• _Supplied passage_:
▬▬▬▬▬▬▬▬▬▬

MethodImplOptions.Flatten? #89789

risc26z · 2023-08-01T16:15:35Z

I wonder if it would be possible to add 'Flatten' to the MethodImplOptions enum? A similar attribute is found in most C/C++ compilers. When method A is marked as 'flattened', it hints to the compiler that it should inline methods called by A, whether or not those methods are themselves marked as inline.

This is often very efficient, as it means that the performance-critical paths can be inlined very aggressively while less critical parts of the program needn't have their calls inlined at all. At present, methods marked as AggressiveInlining are theoretically inlined everywhere they're used, whether or not it matters.

Ideally, there would also be an AggressiveFlatten, which would inline recursively, with much greedier inlining than AggressiveInlining would ordinarily produce. In effect, this would say to the JIT, "this is going to be a much bigger method than you usually want to generate, but trust me on this." A use case I have in mind is any kind of interpreter of the 'fetch & big switch' type, for which it's very difficult to generate efficient code at present.

ghost · 2023-08-01T16:27:04Z

Tagging subscribers to this area: @JulieLeeMSFT, @jakobbotsch
See info in area-owners.md if you want to be subscribed.

Issue Details

I wonder if it would be possible to add 'Flatten' to the MethodImplOptions enum? A similar attribute is found in most C/C++ compilers. When method A is marked as 'flattened', it hints to the compiler that it should inline methods called by A, whether or not those methods are themselves marked as inline.

This is often very efficient, as it means that the performance-critical paths can be inlined very aggressively while less critical parts of the program needn't have their calls inlined at all. At present, methods marked as AggressiveInlining are theoretically inlined everywhere they're used, whether or not it matters.

Ideally, there would also be an AggressiveFlatten, which would inline recursively, with much greedier inlining than AggressiveInlining would ordinarily produce. In effect, this would say to the JIT, "this is going to be a much bigger method than you usually want to generate, but trust me on this." A use case I have in mind is any kind of interpreter of the 'fetch & big switch' type, for which it's very difficult to generate efficient code at present.

Author:	risc26z
Assignees:	-
Labels:	`area-CodeGen-coreclr`, `untriaged`
Milestone:	-

danmoseley · 2023-08-01T16:28:33Z

Is it a scenario to want to inline only specific callees into a method? Or in that case you refactor.

SingleAccretion · 2023-08-01T16:31:49Z

A use case I have in mind is any kind of interpreter of the 'fetch & big switch' type, for which it's very difficult to generate efficient code at present.

▬▬▬▬▬▬▬▬▬▬

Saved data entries
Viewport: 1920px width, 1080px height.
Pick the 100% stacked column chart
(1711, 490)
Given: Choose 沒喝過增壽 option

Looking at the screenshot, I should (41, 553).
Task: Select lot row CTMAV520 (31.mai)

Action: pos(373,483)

▬▬▬▬▬▬▬▬▬▬

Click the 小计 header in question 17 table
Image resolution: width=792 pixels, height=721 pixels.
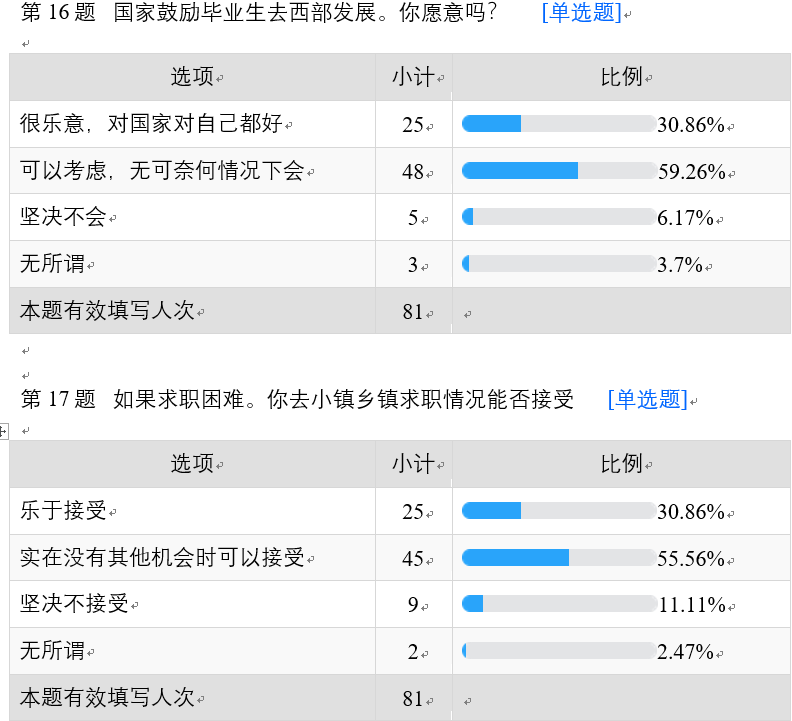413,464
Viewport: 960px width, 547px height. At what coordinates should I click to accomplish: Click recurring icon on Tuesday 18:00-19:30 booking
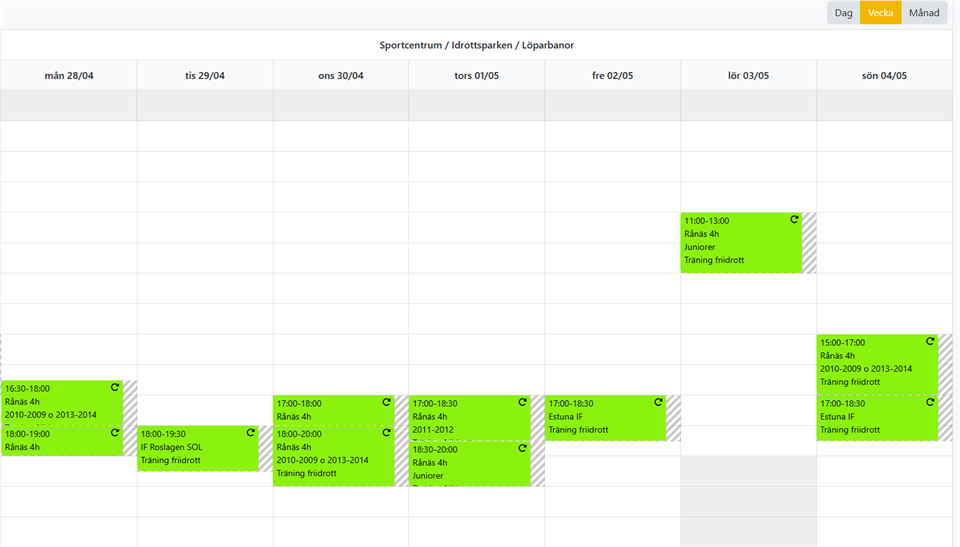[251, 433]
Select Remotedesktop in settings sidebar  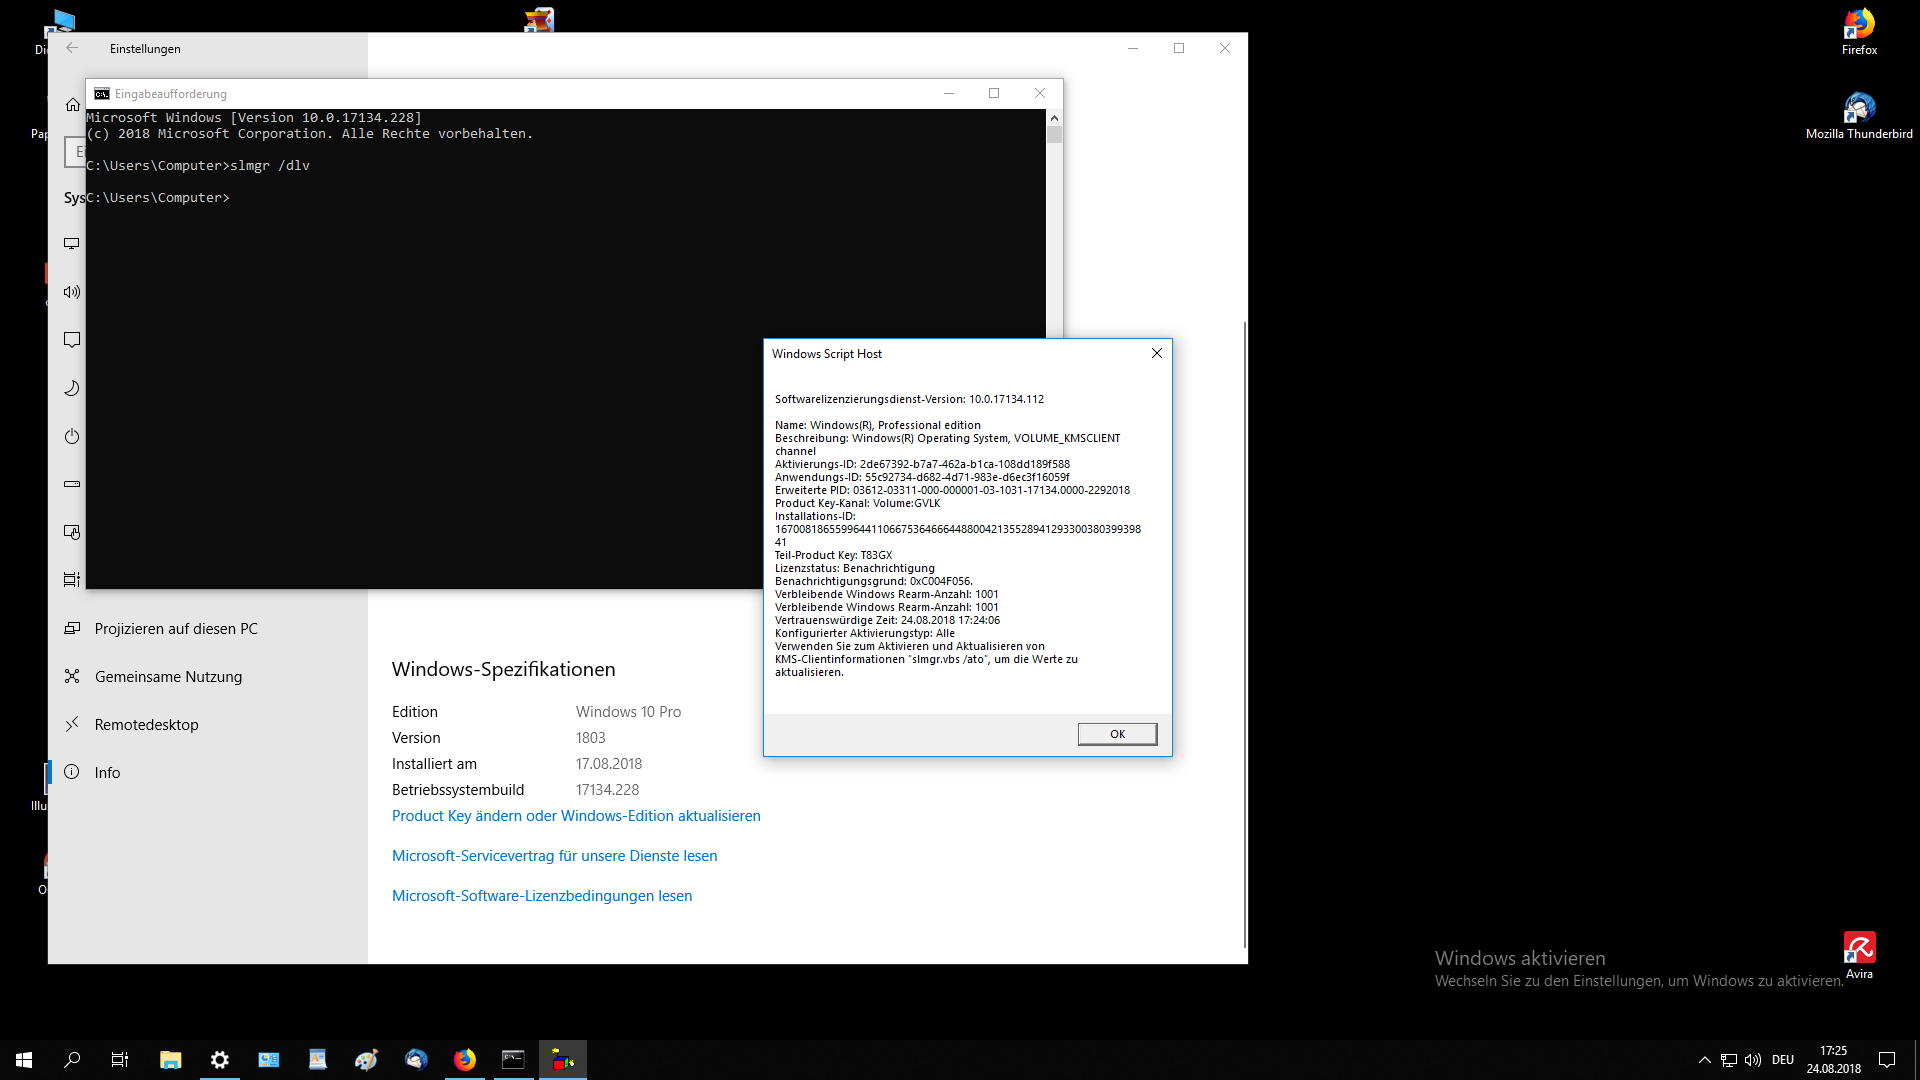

▬▬▬▬▬▬▬▬▬▬

• _Short task A_: Return the lines of the entries exactly, starting with the line that contains "Viewport: 1920px width, 1080px height." and ending after the line that contains "Action: pos(373,483)".
• _Short task B_: Resume the GitHub issue thread about adding a Flatten option to MethodImplOptions, picking up right after its final sentence.
The GitHub issue and the entries have nothing to do with each other.

• _Exercise result A_:
Viewport: 1920px width, 1080px height.
Pick the 100% stacked column chart
(1711, 490)
Given: Choose 沒喝過增壽 option

Looking at the screenshot, I should (41, 553).
Task: Select lot row CTMAV520 (31.mai)

Action: pos(373,483)

• _Exercise result B_:
The Jit has internal limits on optimization, so any strategies which encourage very large method formation are likely to actually be deoptimizations. One can read the above as the Jit being generally bad at compiling "interpreter loops", and this is true (even in the absense of limits, linear register allocation can be not great in such methods).

API-wise, we are unlikely to use a MethodImpl bit for such a toggle as there are not many free ones left.

jkotas · 2023-08-01T17:35:17Z

We have MethodImplOptions.AggressiveOptimization that was meant for very similar purpose.

AndyAyersMS · 2023-08-01T20:38:37Z

Also note PGO can accomplish more or less the same thing.

The inliner is quite a bit more aggressive with PGO and has a pretty good idea which callees are important.

huoyaoyuan · 2023-08-02T03:01:42Z

Also worth point out that some large and rarely used callees are intentionally not inlined.

risc26z · 2023-08-02T10:44:16Z

SingleAccretion wrote:

The Jit has internal limits on optimization, so any strategies which encourage very large method formation are likely to actually be deoptimizations.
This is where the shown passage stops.